## Exercise instructions
Search the material below for lines containing the string "agent", and copy every one you find.

## Dataset
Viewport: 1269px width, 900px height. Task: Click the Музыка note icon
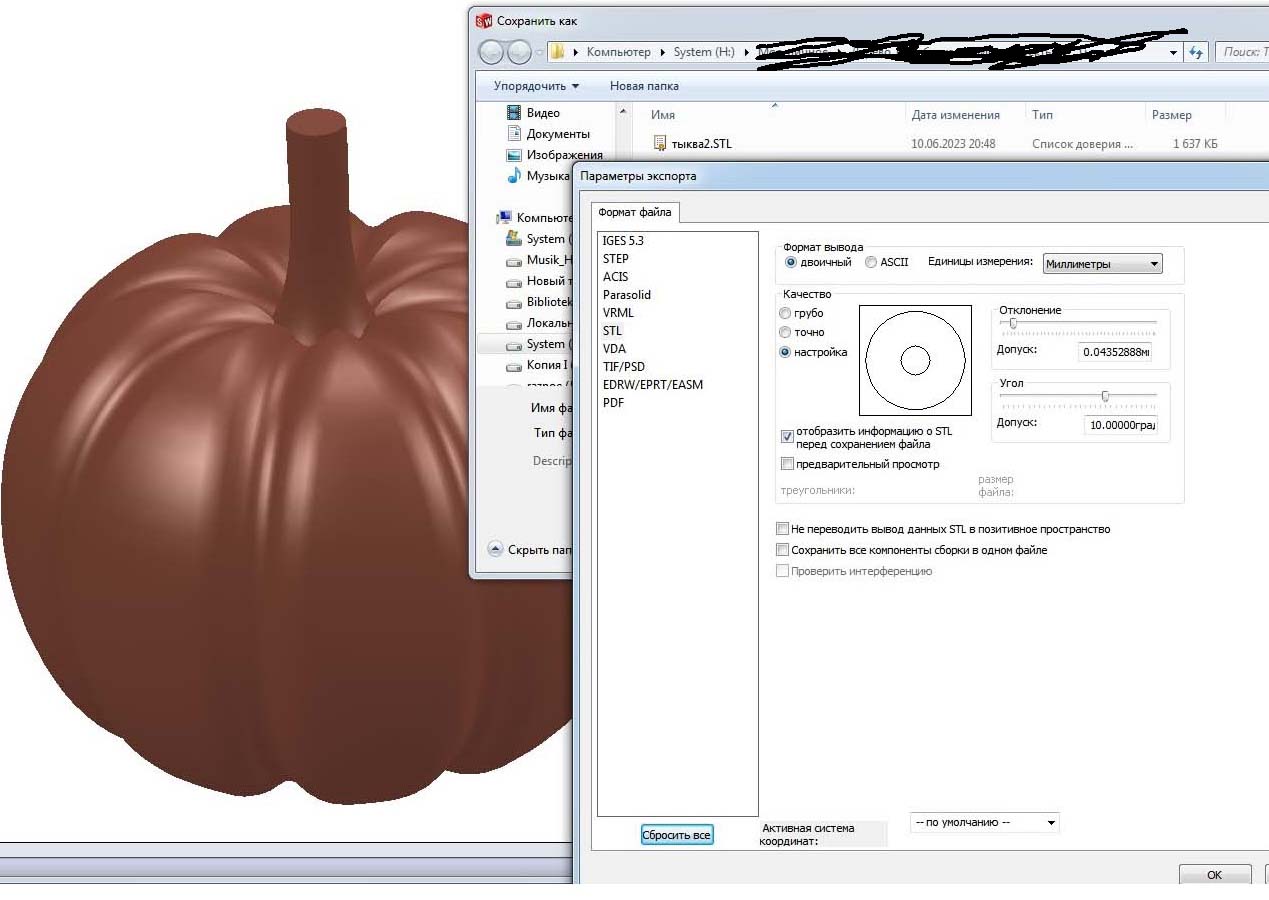514,176
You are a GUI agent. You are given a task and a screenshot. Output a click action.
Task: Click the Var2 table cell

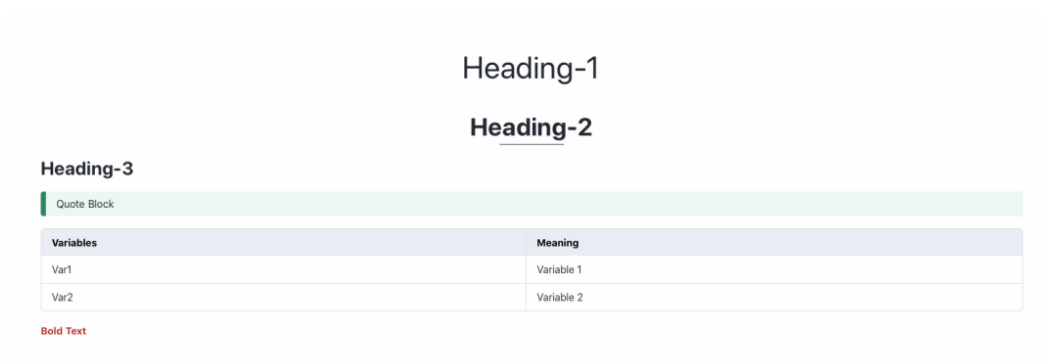click(x=283, y=297)
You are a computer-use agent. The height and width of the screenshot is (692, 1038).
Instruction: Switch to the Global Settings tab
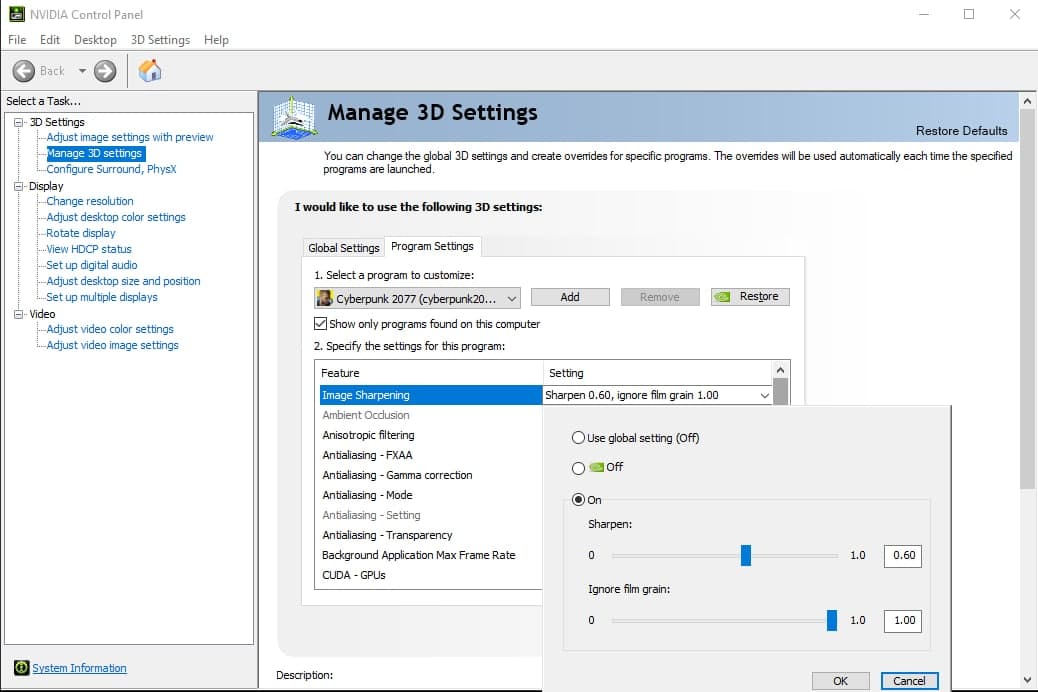click(344, 247)
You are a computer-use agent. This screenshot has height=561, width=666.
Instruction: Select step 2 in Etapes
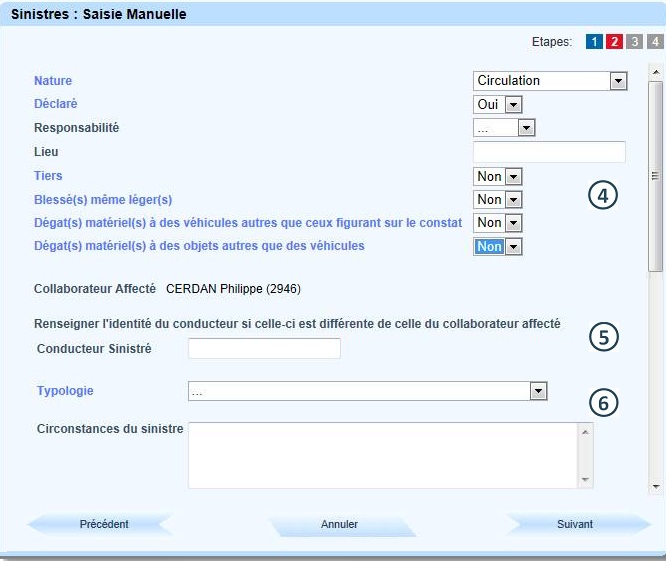pyautogui.click(x=614, y=42)
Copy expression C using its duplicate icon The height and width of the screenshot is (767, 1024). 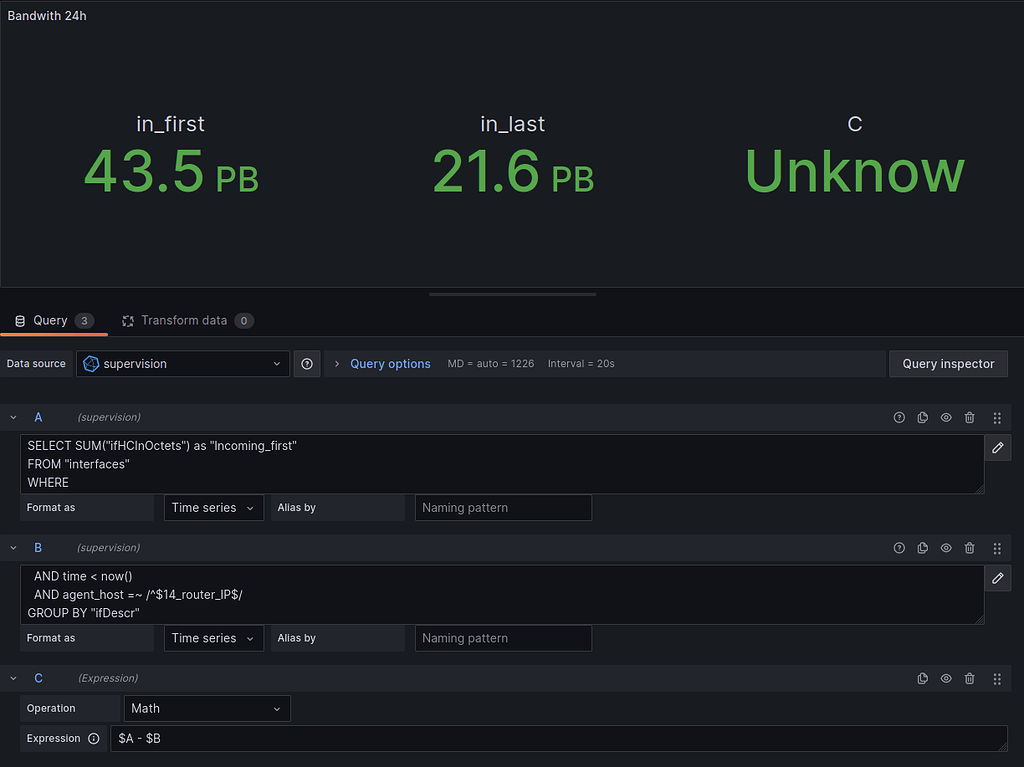[922, 678]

## Written reply
You are a GUI agent. You are given a task and a screenshot. Output a click action.
You are a computer-use agent. The height and width of the screenshot is (692, 1038).
You are a computer-use agent. This screenshot has height=561, width=666.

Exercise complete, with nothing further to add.